Sumaya Abdel Qader è nata a Perugina nel 1978. I suoi genitori sono giordano-palestinesi, lei si sente italo-giordana-palestinese. Ha scritto il romanzo Porto il velo, adoro i Queen (Sonzogno, 2008), perché è un’islamica devota e una donna molto rock. Manda le figlie a scuola dalle suore – perché sanno insegnare bene la disciplina – ed è impegnata nel sociale.
Sumaya non dimenticherà mai quando ha compiuto diciotto anni. Come tutti i figli di migrati nati in Italia, è andata in comune a presentare i documenti necessari – dalle vaccinazioni alle iscrizioni a scuola – per chiedere la cittadinanza. I figli degli stranieri possono ottenerla se sono nati in Italia e hanno mantenuto qui la residenza senza interruzioni. Devono chiederla prima di compiere diciannove anni. Sumaya ha fatto il giuramento davanti a due testimoni ed è stata dichiarata cittadina italiana.

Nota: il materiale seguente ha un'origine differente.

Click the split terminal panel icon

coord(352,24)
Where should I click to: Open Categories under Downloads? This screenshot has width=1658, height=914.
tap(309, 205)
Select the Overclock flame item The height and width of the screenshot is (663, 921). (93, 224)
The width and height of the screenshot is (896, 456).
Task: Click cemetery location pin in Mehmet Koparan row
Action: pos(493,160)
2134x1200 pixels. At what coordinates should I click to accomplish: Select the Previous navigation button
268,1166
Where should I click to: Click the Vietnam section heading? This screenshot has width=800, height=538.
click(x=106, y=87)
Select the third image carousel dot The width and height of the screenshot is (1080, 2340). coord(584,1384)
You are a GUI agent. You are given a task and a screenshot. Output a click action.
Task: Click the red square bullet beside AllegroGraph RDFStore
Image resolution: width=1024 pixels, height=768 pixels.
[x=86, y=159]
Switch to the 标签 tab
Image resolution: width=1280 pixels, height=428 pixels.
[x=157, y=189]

Tutto bene, ma solo in apparenza. Il giorno dopo hanno bussato alla sua porta: “C’è stato un errore”. Dalla documentazione, risultava qualche mese d’interruzione della residenza. Il colmo era che quell’interruzione era dovuta a un cambio di residenza che non era stato registrato subito. Subaya ha perso la cittadinanza per colpa del comune. Solo dopo dodici anni di scartoffie, documenti fatti mille volti ed equivoci vari, Sumaya è riuscita a diventare cittadina italiana. La sua seconda cerimonia di giuramento si è svolta in pompa magna, alla presenza del sindaco. È venuta pure una troupe di Al Jazeera.